Though the new draft is under wraps, the statements National Security Adviser M.K. Narayanan made to the journalist Karan Thapar for CNN-IBN on Friday evening provide a glimpse into India’s stand as the draft was being finalised. In the interview, to be broadcast on Sunday, Mr. Narayanan said ways would be found around the demand for an explicit reference to nuclear testing as a condition for termination of cooperation by the NSG. “We have always made this point that testing is a word that we find difficult to adjust with ... So, we will find ways around it,” he said.
Asked about the demand by some countries for an NSG bar on the export of enrichment and reprocessing technology to India, Mr. Narayanan noted the group did not explicitly ban such exports for anybody. “Definitely, we don’t want ourselves to be singled out for this ... [If] any country does not wish to give us enrichment and reprocessing technologies and still wishes to have nuclear commerce, we’ll draw up our guidelines according to that. What we don’t want is each country’s individual predilections forming a huge package of items in the NSG exemptions.”
As for the demand for the NSG to make a periodic review of its India waiver, the NSA said this was “uncalled for.”
Mr. Narayanan indicated India had no objection to the NSG chair making a statement containing “prescriptive suggestions” so long as it did not affect the waiver. “If the Chairman is making a statement which reflects, to some extent, some of [the concerns of NSG states], may be. But as long as it does not inhibit us from what we believe is a clean and unconditional exemption,” he said.
30 August 2008
Transcript: NSA Narayanan on India's red lines at the NSG
According to the NSA, India won't accept in the revised Nuclear Suppliers Group draft waiver:
* an explicit reference to a nuclear test by India triggering adverse consequences
* a provision for periodic review
* a separate ban on enrichment and reprocessing equipment sales to India by the NSG
He also says India would have no great issue with the NSG chair making a statement outlining the issues and concerns some states may have on the waiver and on India in general, since this would not impinge on the decision per se.
Here's the transcript of Karan Thapar's interview in full. It will be broadcast on CNN-IBN on Sunday night....
Devil’s Advocate with National Security Advisor, M K Narayanan - Transcript of Segment 1 on Indo-US nuclear deal
CNN-IBN Do you believe that the last NSG meeting in Vienna represented a delay, a setback or a debacle for the Indo-Us nuclear deal?
M K Narayanan: Certainly not a debacle - that I think is very clear - nor do I think it was a setback. It was a pause, I think, in the programme. But I think we were prepared for this because we had been told that it might be necessary to have two rounds before we could finalise something which was mutually satisfactory.
CNN-IBN As you prepare for the second meeting on the September 4, which is just six days away, are you confident you can get clean exemption from the NSG, or have your confidence levels dipped somewhat?
M K Narayanan: You know, we have gone through these efforts many times.
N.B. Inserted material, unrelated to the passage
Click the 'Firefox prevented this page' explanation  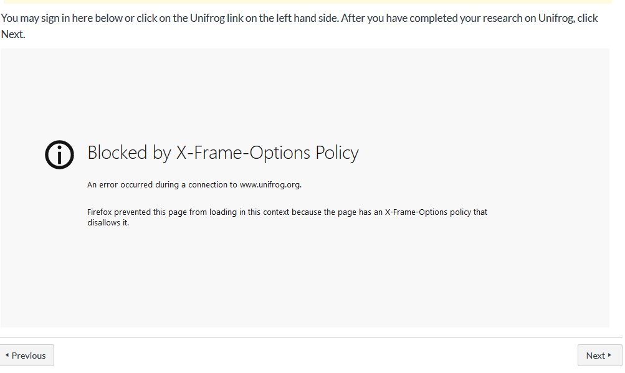point(287,217)
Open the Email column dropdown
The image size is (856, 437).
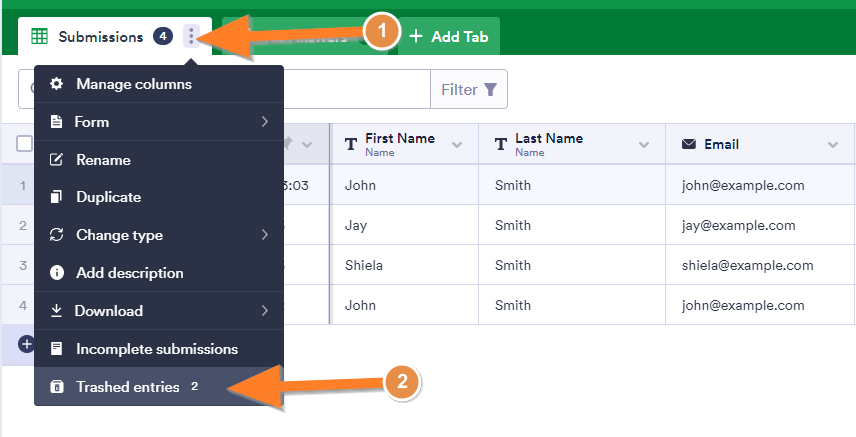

There are periods when you are highly elated (and then) sometimes you feel rather despondent. I think we have a good idea after the discussions - which took place in Vienna for the India-specific safeguard agreement – (as to) where many countries stood vis-a-vis India on this question. In the first round, I think many of the concerns were suitably dealt with, (but) some still remain. I think our problem with the NSG is primarily that we are not members of the NSG and therefore, we have to depend entirely on other countries to put forward our case. But I must say that countries like the United States, Russia, France, the UK and number of others have done herculean efforts and I think we are nearing the goal.
CNN-IBN Are you optimistic, you don't sound it by your tone?
M K Narayanan: No, I am optimistic but I don't want to allow my optimisim to override caution.
CNN-IBN Now we are speaking on Friday evening, you are six days away from the next NSG meeting. Has India been shown the new amended draft exemption?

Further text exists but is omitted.